I've read that other thread now. I agree with you, that 1/n asset allocation is a good starting point for most retail investors, as long as the assets have roughly equal volatility (as SPY and TLT nearly do... EDV is better).

But the point of any hedge fund is to allow large institutions (or HNW), who already are already long plenty of stocks and bonds, to diversify. It's not to "beat the market" (I.e large cap US stocks). They are already doing this by diversifying into bonds, large caps, small caps (private equity), non US assets, property, etc.

"But the point of any hedge fund is to allow large institutions (or HNW), who already are already long plenty of stocks and bonds, to diversify."

The point of any asset manager (including hedge funds) is certainly not to offer diversification, but to offer a return greater than X on a risk adjusted basis, where X is a minimum return expected by the asset holder/investor. If you are a hedge fund manager and your client tells you they are already 100% in SPY, then you need to convince them to turn over the entire account, so you can "manage" it by adding other assets to it.

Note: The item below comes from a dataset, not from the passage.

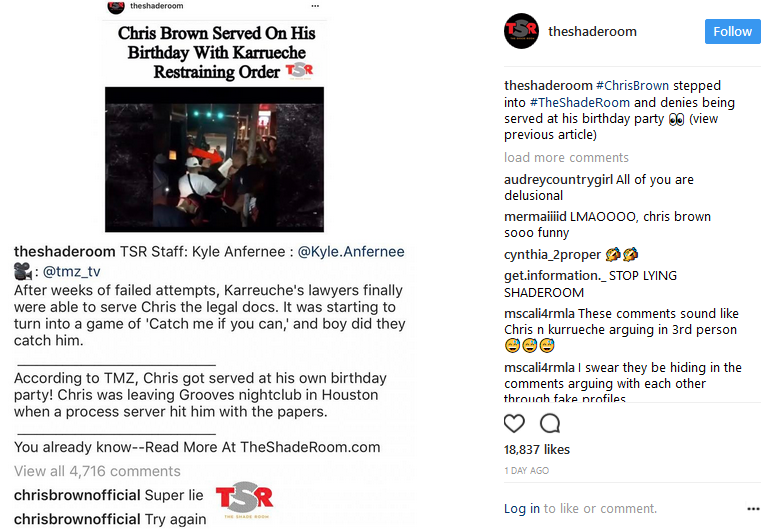Screen dimensions: 765x529
Task: Click small theshaderoom avatar atop embedded post
Action: [x=116, y=6]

If you think that your client needs to be 60% in SPY, then you are not going to ask to manage just the other 40% - you will ask to manage the the entire account, and offer a superior return on the 60% which are in SPY. Diversification might work as a sales pitch, but it is not the ultimate goal of any fund - the ultimate goal is gathering assets.

So, taking diversification out as a goal, and since Quantopian is about trading stocks (soon futures) then the only thing you can call X so far is the return of SPY. If Quantopian could be used to trade bonds, then X could be the performance of TLT, and so on. Therefore, beating the SPY on a risk adjusted basis is the only identifiable goal on Quantopian, and not beating or diversifying into some nebulous undefined alternative "market".

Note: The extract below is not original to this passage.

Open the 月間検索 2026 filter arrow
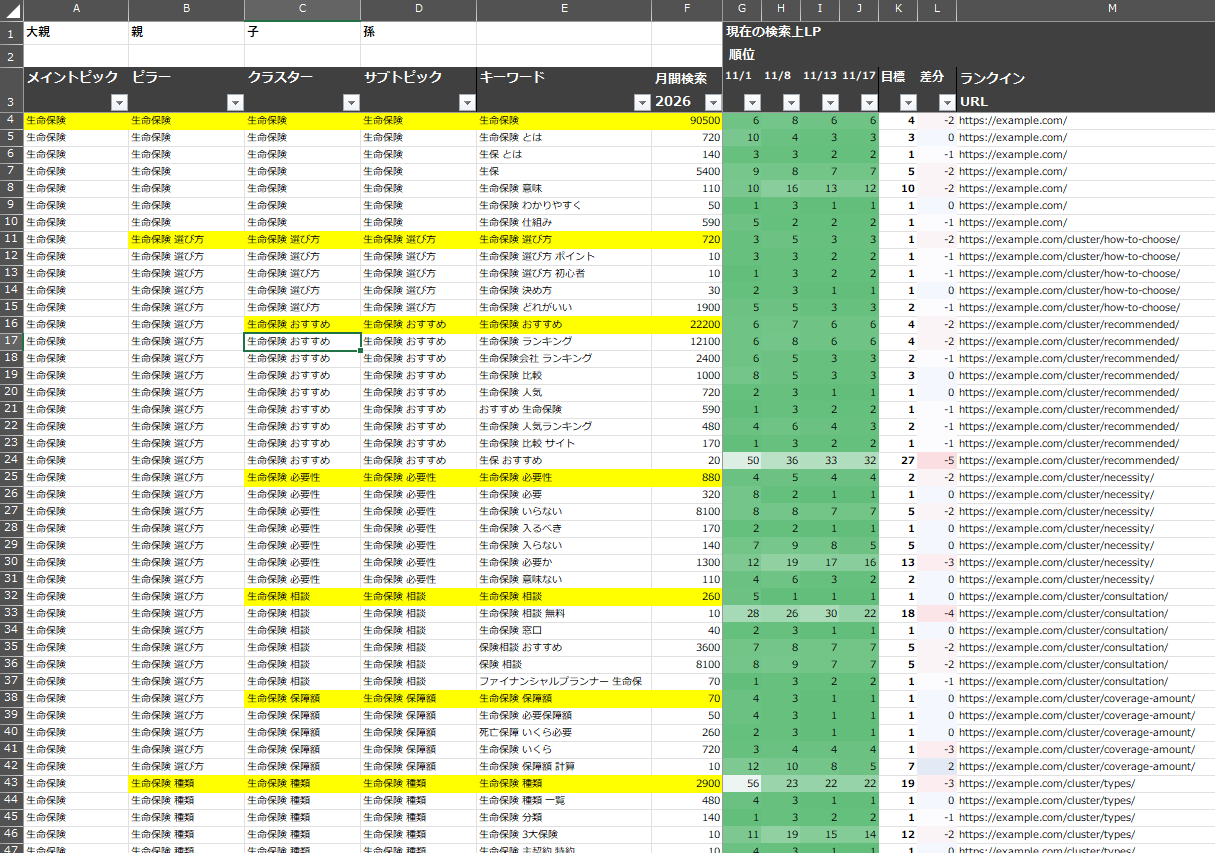1215x853 pixels. (x=712, y=102)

Ok, what you describe is not my understanding. What I understand is closer to this:

http://www.investopedia.com/university/hedge-fund/place-in-portfolio.asp

Behavioral Trader -

Presently, Q is putting up their own money. As I understand, they are working to position themselves to take on outside investors (presumably, https://www.quantopian.com/investor_relations is not about investing in Q but in their future financial products). They need to offer something unique as a product, to be able to justify something like a 2% management fee plus 20% of the profits. You are probably correct that if investors can't tell the difference between a Q product and a 50/50 portfolio of SPY/TLT, it is a non-starter. There is a lot of money sloshing around out there. My sense is that if Q can put up a bit of a real-money track record, they'll start to attract outside money. They have the "unique" part nailed with their platform and approach, so investors (speculators) just need a warm fuzzy that the whole thing might work. In 50 years, it might turn out that the investors should have just gone the SPY/TLT route, but what's the fun in that.

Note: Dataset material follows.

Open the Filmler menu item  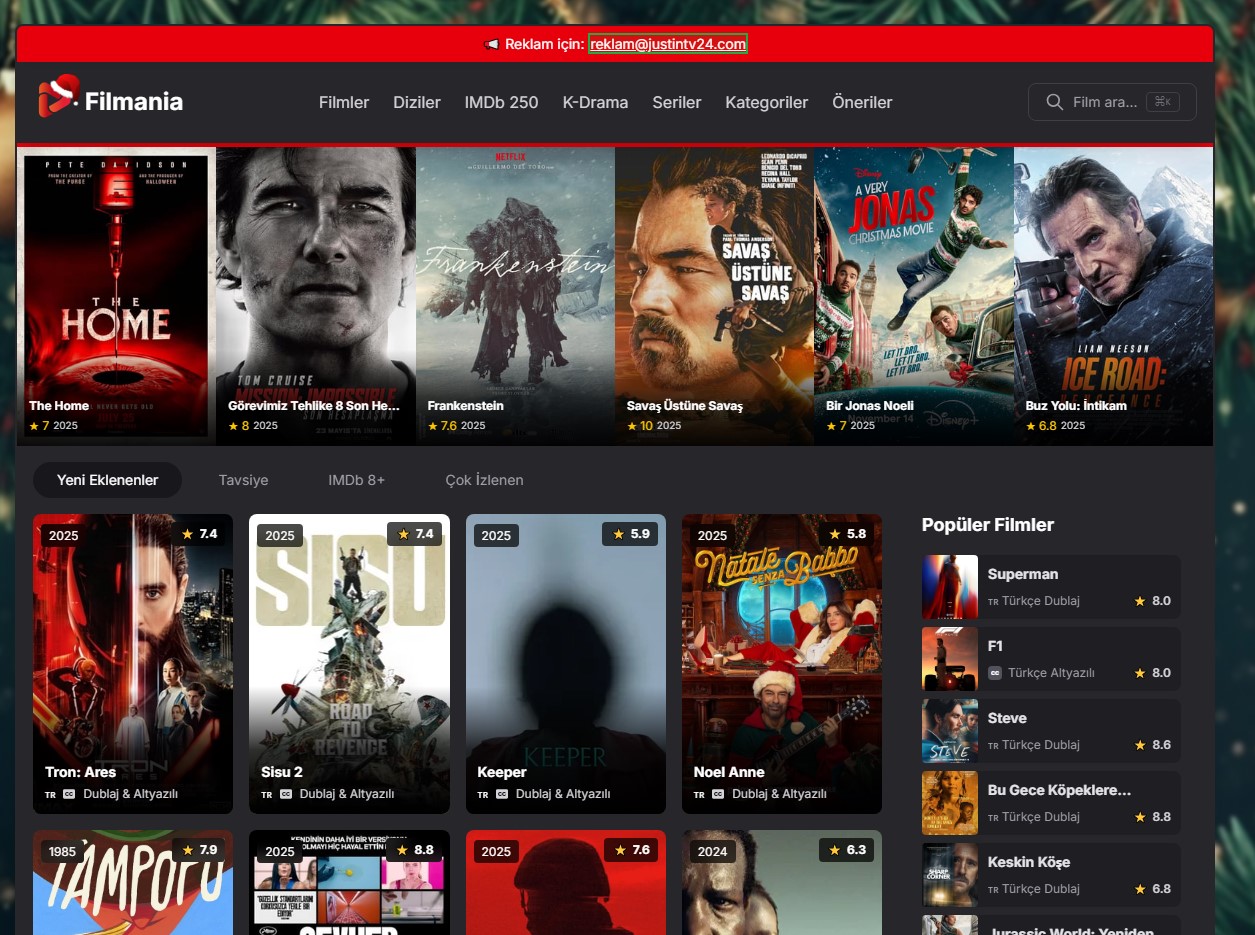[344, 102]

Hedge funds as a group have done pretty terribly over the last year or so, so you have a lot of money willing to move and the hurdle is being lowered. And investors are realizing a lot of hedge funds are just levered beta and there's no reason to pay 2 and 20 for many of them. Quantopian would actually offer something truly unique and diversifying for their portfolio. I think now is actually the perfect opening for Quantopian.

Another article -

Quantopian hires investment chief ahead of investor push

Hedge fund that crowdsources trading algorithms appoints former Millennium executive to woo market

https://next.ft.com/content/a31f1f2a-29d3-11e6-8b18-91555f2f4fde

"The company’s initial trading only used eight trading algorithms but plans to ramp that up to 20-30 over time, and is in the process of setting itself up and registering to be able to raise outside capital from institutional investors by the end of the year. "

Perhaps there have been 5 more allocations, after the 3 mentioned above by Dan?